→ **問われていること**
「Given: Click the」を含む行から「Looking at the」を含む行までの項目を、列名を「指示」と「回答」とする2列のCSVで出力せよ。項目ごとに1行とし、本文と答えをそれぞれ引用符で囲んだ1つの欄に収め、改行は空白に置き換え、画像は含めないこと。

→ **課題の資料**

········

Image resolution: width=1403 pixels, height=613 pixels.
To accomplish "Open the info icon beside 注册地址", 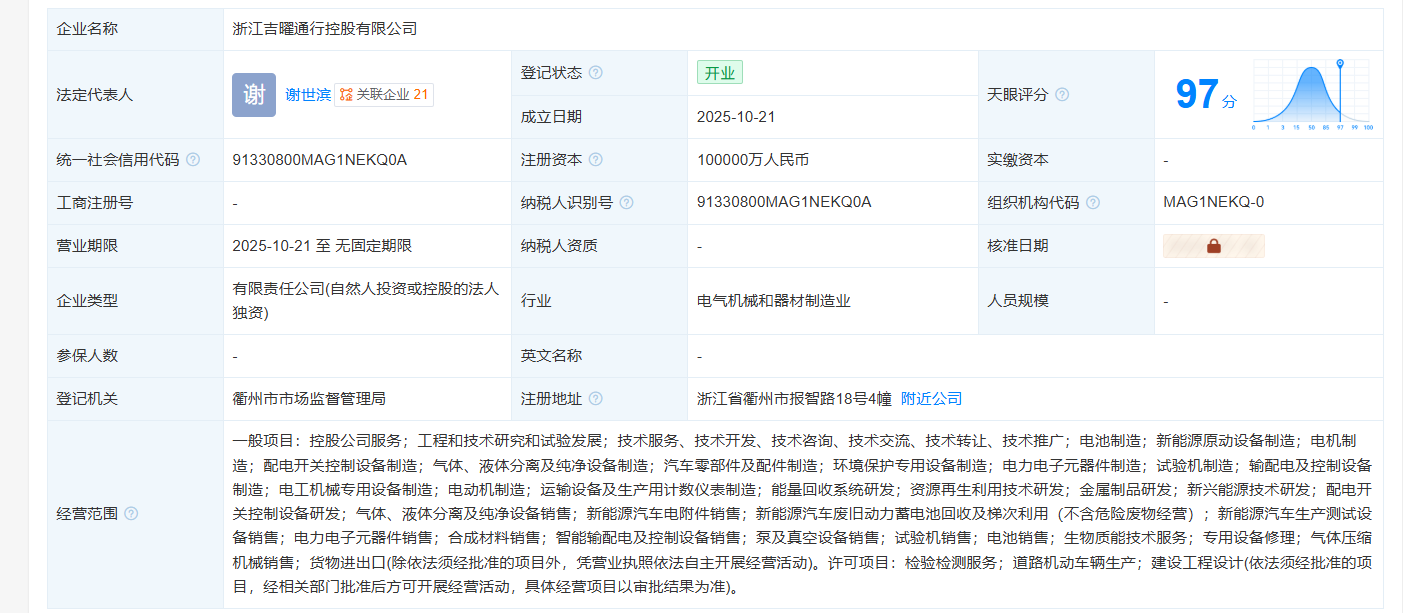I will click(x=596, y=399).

········

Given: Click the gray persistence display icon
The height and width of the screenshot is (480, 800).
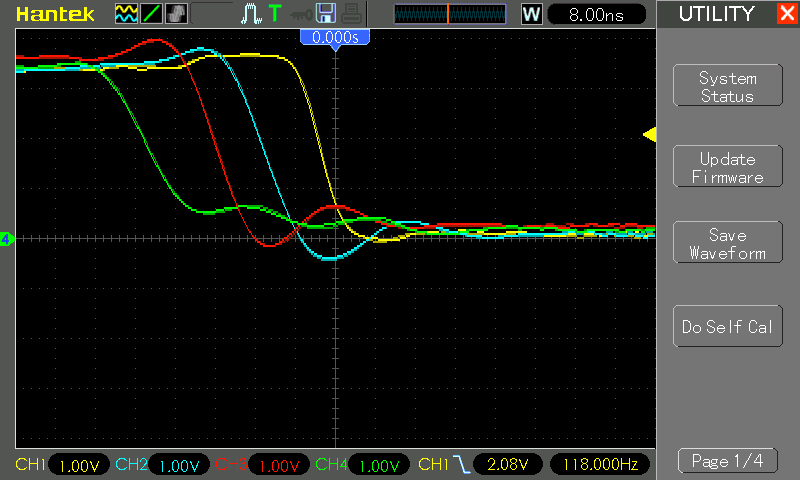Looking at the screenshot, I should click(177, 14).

········

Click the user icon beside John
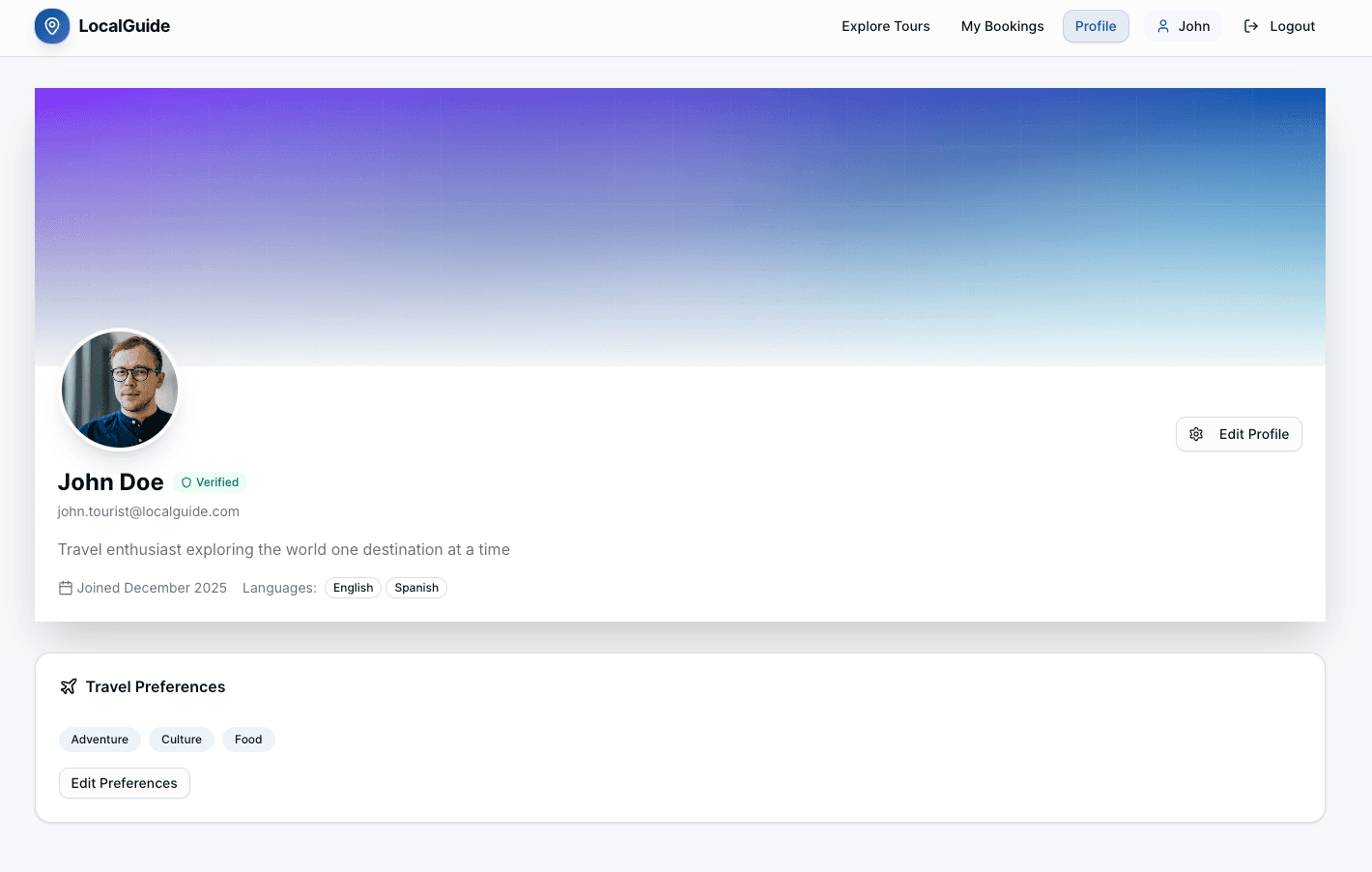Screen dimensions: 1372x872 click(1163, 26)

········

→ **この問題の解答**
指示,回答
"Given: Click the gray persistence display icon The height and width of the screenshot is (480, 800).","Looking at the screenshot, I should click(177, 14)."